Le Gouvernement et les membres du groupe socialiste ont fait preuve, tout au
long de ce débat, d'une continuité dans les propositions qui permettait de
prolonger les mesures engagées depuis 1997. C'est le bilan du gouvernement de
Lionel Jospin que les Français jugeront dans quelques mois. En face, sur les
travées de la majorité sénatoriale, les violentes critiques proférées par bon
nombre d'intervenants masquaient fort mal une absence chronique de propositions
et d'idées.
A la clarté et à la continuité de l'action gouvernementale, la majorité
sénatoriale n'aura répondu que par l'opposition systématique et le non-dit. Au
volontarisme et à la détermination, elle n'aura répondu que par la frilosité et
le défaitisme.
Je me permettrai, dans cette intervention, de me référer à plusieurs reprises
aux récentes déclarations de notre collègue Philippe Auberger, député RPR, qui
a eu le mérite de dire tout haut ce que ses collègues du Sénat ont timidement
pensé tout bas.
Vous nous avez souvent parlé de croissance, monsieur le rapporteur général, et
c'est même son ralentissement actuel qui a justifié la plupart de vos
critiques. Mais souvenons-nous qu'en matière de croissance la droite est
orfèvre : entre 1993 et 1997, elle l'a largement étouffée par des hausses
d'impôts successives. Je m'en remets au jugement de M. Auberger, qui occupait à
l'époque, à l'Assemblée nationale, le poste qui est aujourd'hui le vôtre au
Sénat. Il déclarait en effet la semaine dernière à l'AFP, à propos des hausses
d'impôts : « On a constaté, notamment en 1995, que cela avait des effets
extrêmement négatifs sur la croissance. »
M. Didier Boulaud.
Quel aveu !
M. Philippe Marini,
rapporteur général.
Je suppose que vous tronquez la citation, mon cher
collègue : vous ne lisez que ce qui vous intéresse !
M. Gérard Miquel.
Je lui donne volontiers acte de cette déclaration et je regrette aussi que
vous ne fassiez pas preuve de la même rigueur d'analyse. Mais je reviendrai sur
la déclaration de M. Auberger.
Le projet de budget pour 2002, au contraire, prolonge le mouvement de baisse
et de réforme des impôts. Un plan pluriannuel de baisses d'impôts pour un
montant total de 18,9 milliards d'euros a été annoncé en août 2000 et, en 2002,
l'allégement se montera donc à 6 milliards d'euros.

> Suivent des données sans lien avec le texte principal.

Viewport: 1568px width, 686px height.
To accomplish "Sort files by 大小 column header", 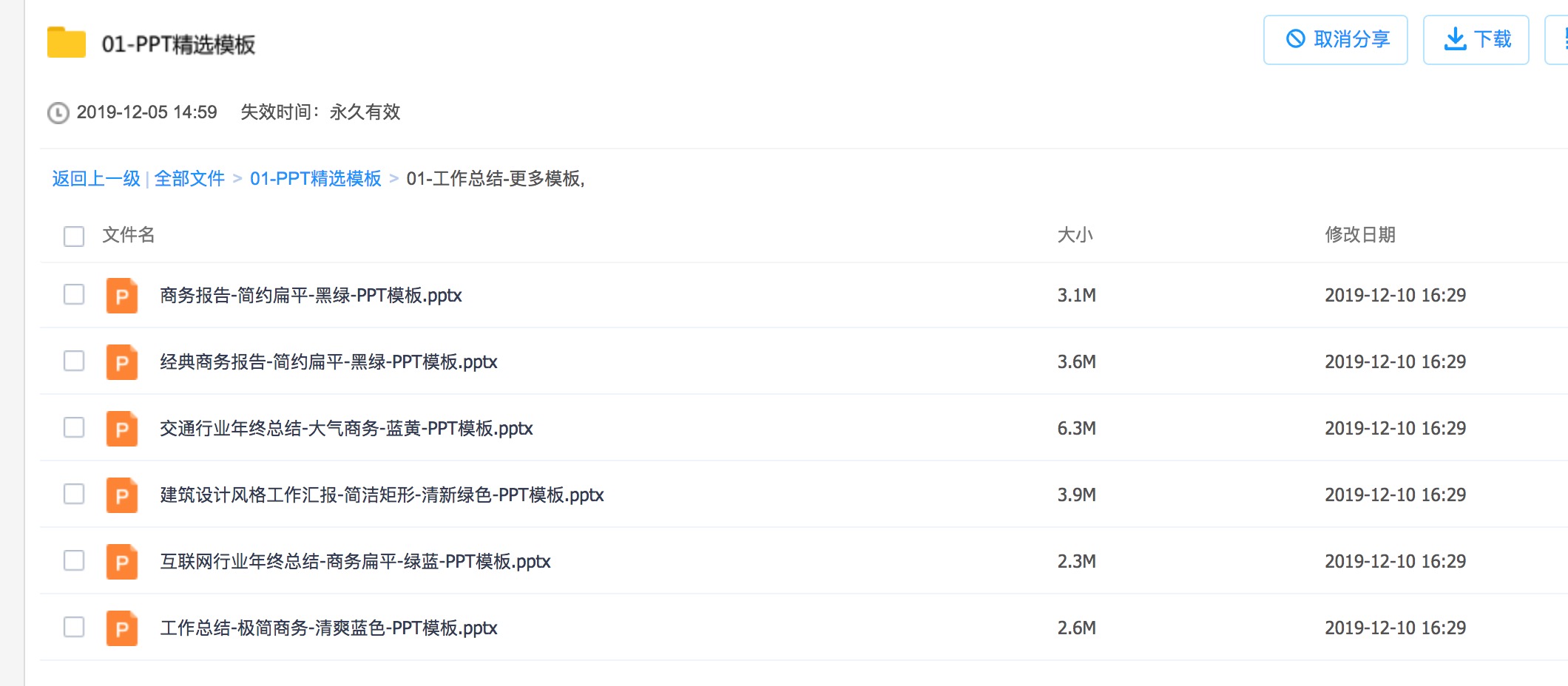I will coord(1075,235).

Depuis 1997, nous avons accéléré la croissance par notre politique de relance
du pouvoir d'achat et ainsi réalisé sur trois ans plus de trois points de plus
que les Anglais, les Allemands ou les Italiens.
M. Michel Moreigne.
Très bien !
M. Gérard Miquel.
Vous nous avez aussi souvent parlé de réduction de dépenses, monsieur le
rapporteur général. Vous n'avez d'ailleurs toujours pas répondu aux questions
de mes collègues, notamment à celles de Michel Dreyfus-Schmidt, concernant les
postes de la fonction publique que vous souhaitiez voir sacrifier sur cet
autel.
M. Philippe Marini,
rapporteur général.
Tous !
(Sourires.)
M. Didier Boulaud.
La « mauvaise graisse » de Juppé !
M. Gérard Miquel.
Vous y reviendrez, je l'espère, au cours de l'examen de la deuxième partie de
ce projet de loi de finances.
Quoi qu'il en soit, je m'inquiète par avance de la schizophrénie qui vous
guette, chers collègues de la majorité sénatoriale.
M. Philippe Marini,
rapporteur général.
Merci de votre sollicitude !
M. Gérard Miquel.
En effet, si, à Paris, vous demandez moins d'impôts et moins de charges, une
fois revenus dans vos départements, vous réclamez toujours plus d'enseignants,
plus de policiers, plus d'infirmières !
Mme Nicole Borvo.
Surtout des policiers et des greffiers !
M. Gérard Miquel.
Un peu de cohérence et de mesure !
Je pense que vous ferez encore une fois vôtres les propos de votre camarade
Philippe Auberger - j'aurais dû dire « compagnon » -...
M. Philippe Marini,
rapporteur général.
Mais c'est aussi un camarade !
(Sourires.)
M. Gérard Miquel.
Alors, ma formule convenait !
... quand il propose de « différer les recrutements dans la fonction publique
» ou de « revoir le nombre d'emplois-jeunes et un certain nombre de dépenses
sociales comme la CMU ou l'allocation personnalisée d'autonomie ». N'ayez pas
honte de vos convictions, chers collègues, exprimez-les devant le Sénat ! Dites
clairement aux Français que, si la droite revenait au pouvoir,...
M. Didier Boulaud.
Ça !
M. Gérard Miquel.
... elle supprimerait les 35 heures, la CMU, les emplois-jeunes et
l'allocation personnalisée d'autonomie ! Ayez simplement le courage de vos
idées !
M. Philippe Marini,
rapporteur général.
Nous avons dit que nous ferions des économies partout
!
M. Gérard Miquel.
La gauche n'a, elle, jamais triché avec les Français, et c'est de façon très
claire que nous nous situons dans une tout autre logique. Alors que vous
souhaitez moins de fonctionnaires, moins d'Etat, moins de régulation, ce budget
affirme la forte et nécessaire présence de l'Etat sur l'ensemble du territoire.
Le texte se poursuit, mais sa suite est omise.